On one side, you've got independent publishing authors, many of whom are singing "ding, dong, the wicked Gatekeeper is dead!" Publishers used to be gatekeepers for books - they would pick from the submissions they got the books which they felt the public would pay to read. About a decade or so ago, publishers (largely) ditched that role, handing it instead to agents. Agents once had the job of just going over contracts to get the best deal for writers. Suddenly, agents had to guess what publishers were guessing that readers would pay to read. It's really no wonder that a lot of perfectly good books were getting missed by this convoluted system. It's not the agents' fault, or the publishers' fault. They were all doing the best they could to bring the books which would sell best to market.
But when you've got third parties guessing at what second parties guess the first party will like, it's almost a game of telephone in reverse - and about as messy as telephone usually gets. So indie writer are thrilled by the ability to bypass the agents and publishers as gatekeepers and go direct to readers.
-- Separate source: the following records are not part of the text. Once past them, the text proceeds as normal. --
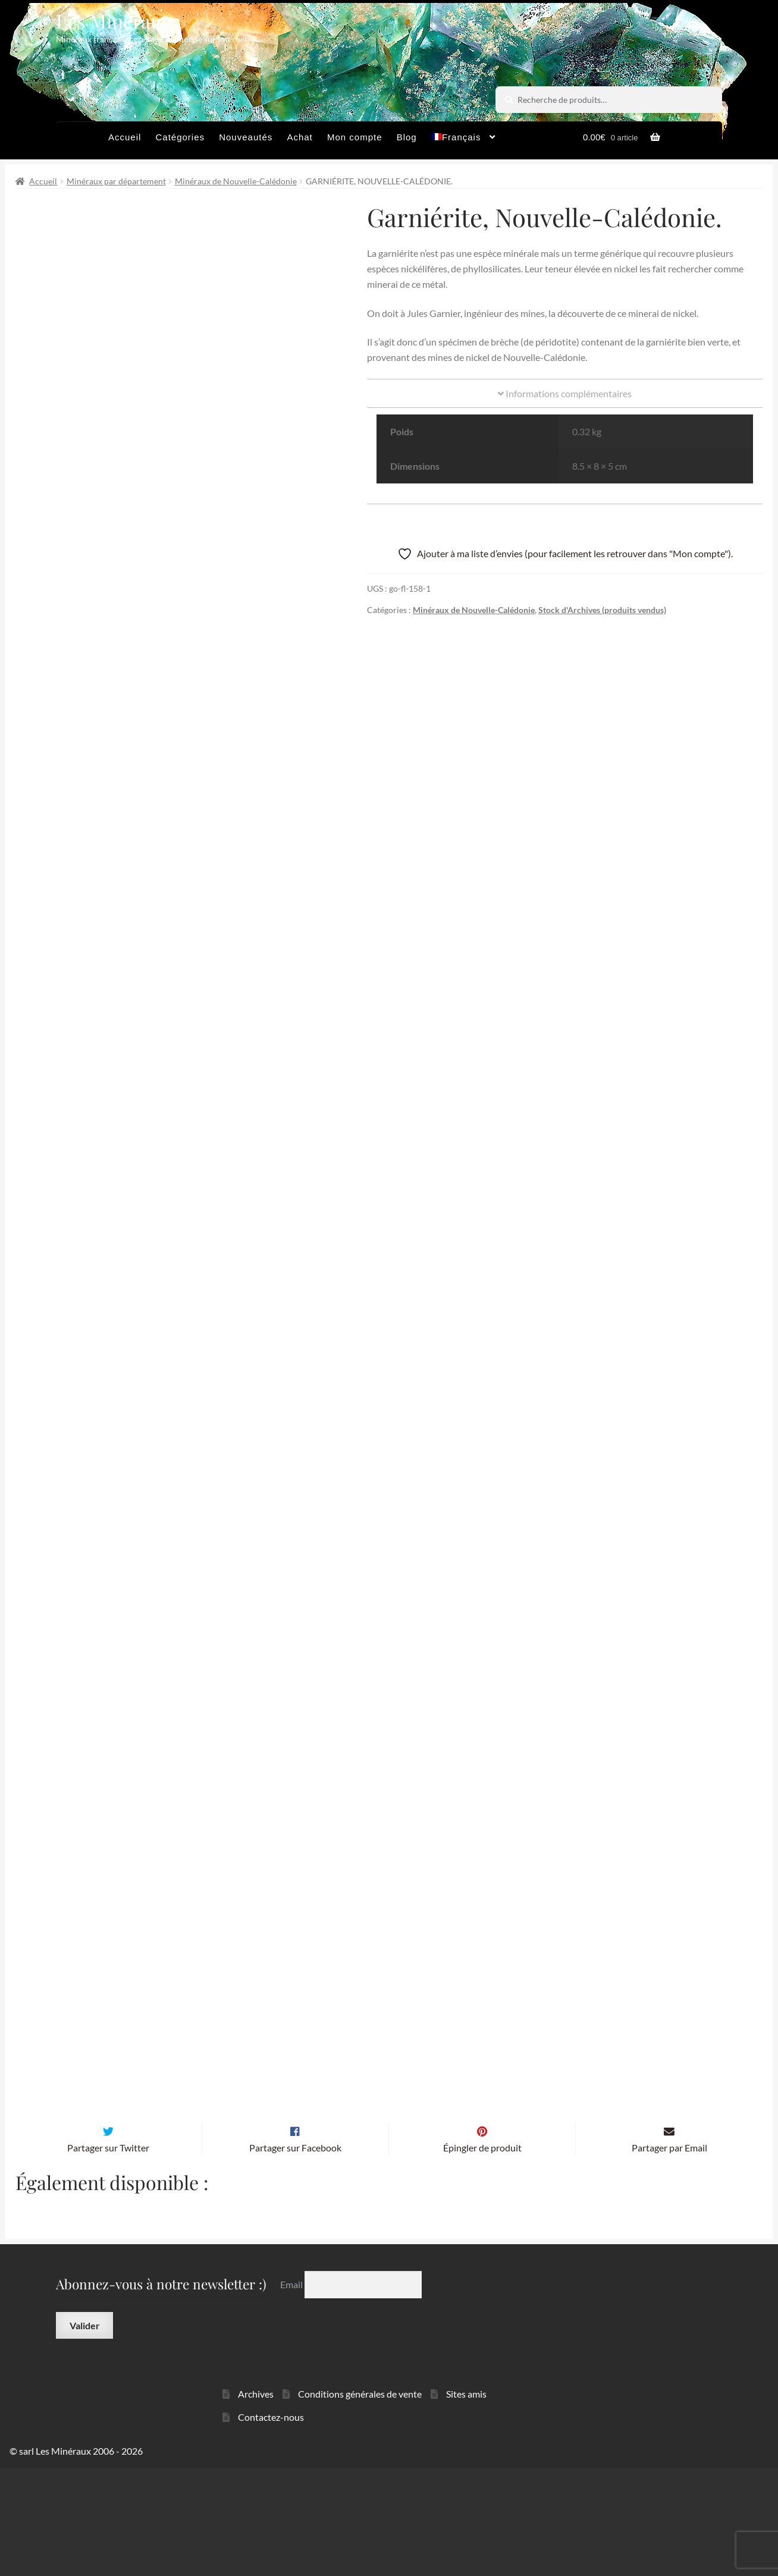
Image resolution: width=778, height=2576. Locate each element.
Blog (407, 137)
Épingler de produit (482, 2255)
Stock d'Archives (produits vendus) (602, 610)
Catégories (180, 137)
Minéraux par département (116, 181)
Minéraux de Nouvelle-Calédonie (236, 181)
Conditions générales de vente (360, 2502)
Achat (299, 137)
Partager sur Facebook (295, 2255)
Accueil (124, 137)
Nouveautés (245, 137)
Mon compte (354, 137)
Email (292, 2392)
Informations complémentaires (565, 393)
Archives (256, 2502)
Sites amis (466, 2502)
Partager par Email (669, 2255)
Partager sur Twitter (108, 2255)
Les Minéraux (114, 20)
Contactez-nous (271, 2524)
Other folks are not so thrilled. There are many who worry that the loss of the gatekeepers will cause a deluge of "bad" writing which will flood the market, making it impossible to find good books and turning readers off.
I think both of these groups are forgetting something very important, and that's who the final arbiters of taste have always been:
Not agents, not publishers, but the people who buy and then read the books. These are the folks who have always decided what is good and what is not. And I think they'll be able to continue to manage that role just fine, as things settle down. Even with a deluge of bottom-drawer novels pouring out into the market.
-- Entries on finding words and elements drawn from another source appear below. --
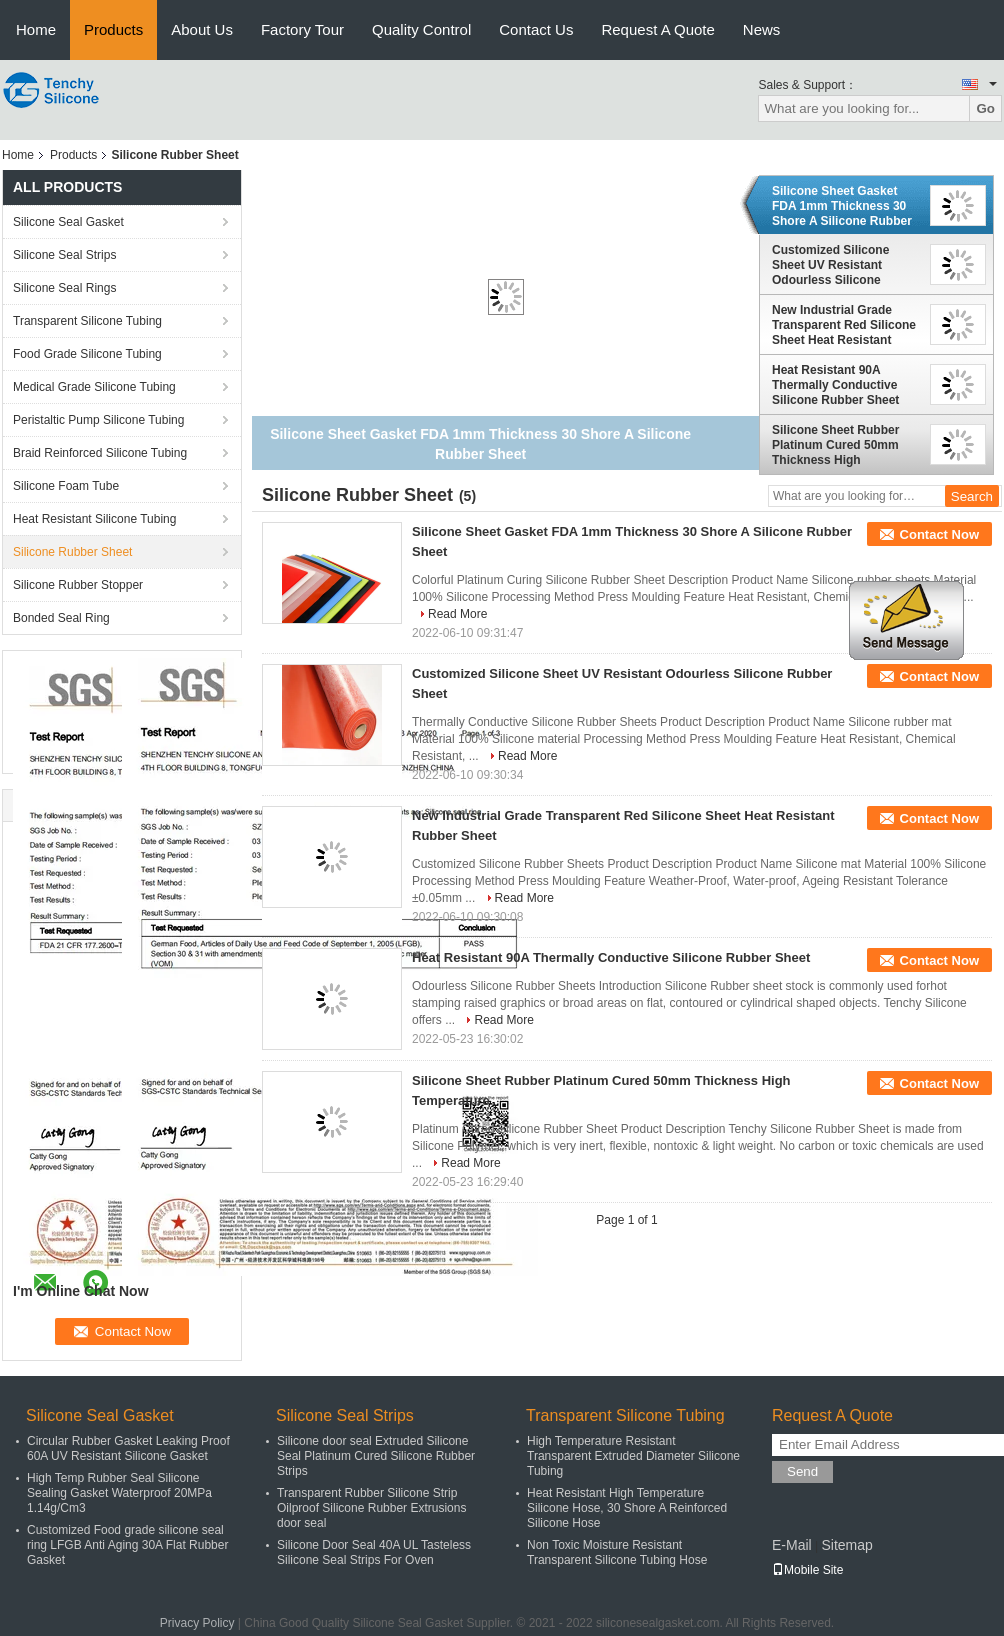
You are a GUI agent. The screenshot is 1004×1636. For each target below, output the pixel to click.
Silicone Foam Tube (66, 486)
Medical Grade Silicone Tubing (94, 387)
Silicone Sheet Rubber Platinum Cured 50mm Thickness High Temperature (835, 445)
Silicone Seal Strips (64, 255)
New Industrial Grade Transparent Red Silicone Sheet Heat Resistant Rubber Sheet (844, 325)
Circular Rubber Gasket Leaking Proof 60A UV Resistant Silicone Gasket (128, 1448)
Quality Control (421, 29)
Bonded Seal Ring (61, 618)
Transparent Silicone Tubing (87, 321)
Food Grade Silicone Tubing (87, 354)
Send (802, 1471)
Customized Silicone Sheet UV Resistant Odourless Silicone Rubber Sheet (830, 265)
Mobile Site (807, 1570)
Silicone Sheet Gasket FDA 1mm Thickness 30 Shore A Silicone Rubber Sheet (842, 206)
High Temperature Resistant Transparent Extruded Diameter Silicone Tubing (633, 1456)
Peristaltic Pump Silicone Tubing (98, 420)
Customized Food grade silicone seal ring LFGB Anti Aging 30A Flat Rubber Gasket (127, 1545)
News (762, 29)
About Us (202, 29)
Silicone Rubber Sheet (72, 552)
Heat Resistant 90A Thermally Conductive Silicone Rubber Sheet (835, 385)
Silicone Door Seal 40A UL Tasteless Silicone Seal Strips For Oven (374, 1552)
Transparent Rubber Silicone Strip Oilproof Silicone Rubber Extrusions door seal (371, 1508)
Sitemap (846, 1545)
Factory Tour (302, 29)
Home (36, 29)
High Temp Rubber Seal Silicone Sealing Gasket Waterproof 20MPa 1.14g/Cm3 (119, 1493)
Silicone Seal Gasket (68, 222)
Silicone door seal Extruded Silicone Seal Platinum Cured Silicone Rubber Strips (376, 1456)
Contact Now (939, 534)
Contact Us (536, 29)
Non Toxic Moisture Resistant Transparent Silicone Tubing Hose (617, 1552)
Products (113, 29)
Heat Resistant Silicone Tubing (94, 519)
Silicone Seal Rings (64, 288)
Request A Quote (657, 29)
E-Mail (792, 1545)
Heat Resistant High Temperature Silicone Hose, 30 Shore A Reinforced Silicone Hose (627, 1508)
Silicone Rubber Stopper (78, 585)
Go (985, 108)
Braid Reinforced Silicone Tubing (100, 453)
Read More (457, 614)
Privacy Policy (197, 1623)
Gatekeeping by the Masses:
Crowd-sourced curation actually works pretty well. We see it in video, with YouTube. The videos that are not liked, sink. The videos which some cliques like rise in those groups. The videos which hit the mass public in some manner rise to the very top. It's more or less the same in music today, too, with some indie groups able to compete pretty well for listeners with top labels. IF they are good enough to be liked by a bunch of folks. I think we're just going to see the same thing happen in books.
Lets face it - for every hundred of us who hates having to guess if something is good or not, there is some fraction of the population who loves going out to find the next big thing. They love being one of the folks who "discovered" a new video, new blog, new writer, new musician. It's all about the joy of discovery for the explorer mindset, and the internet provides an almost inexhaustible supply of new material to explore. It's these folks who are out there right now looking for the next good bit of digital data so they can tell all their friends about it; who will then tell all their friends, who then tell all theirs...
New Boss: Same as the Old Boss:
What some folks have missed in their worry about change is that the real gatekeeper is not going away. Or even changing. The agents and publishers were always acting as gatekeepers for the reader - who has always been the final gatekeeper. With the importance of additional levels of gatekeeping ading (gone already, some might suggest), what we've really lost is the levels of folks guessing at what the real gatekeepers are looking for.
I think readers are a lot smarter and more savvy than many folks are giving them credit for. Readers know what they enjoy reading, and they're not going to bother with books or writers they don't like. So to the indie writers who glory in the death of the gatekeeper: never forget who the real boss is, the guy who pays your rent. The reader. For the folks who worry that the death of agent/publisher curation will cause a dark age for literature - recall that agents have only done gatekeeping for a decade or two, and publishers only for the last half century. Literature did just fine before that, and will continue doing just fine now that writers are again able to go direct to the primary gatekeeper.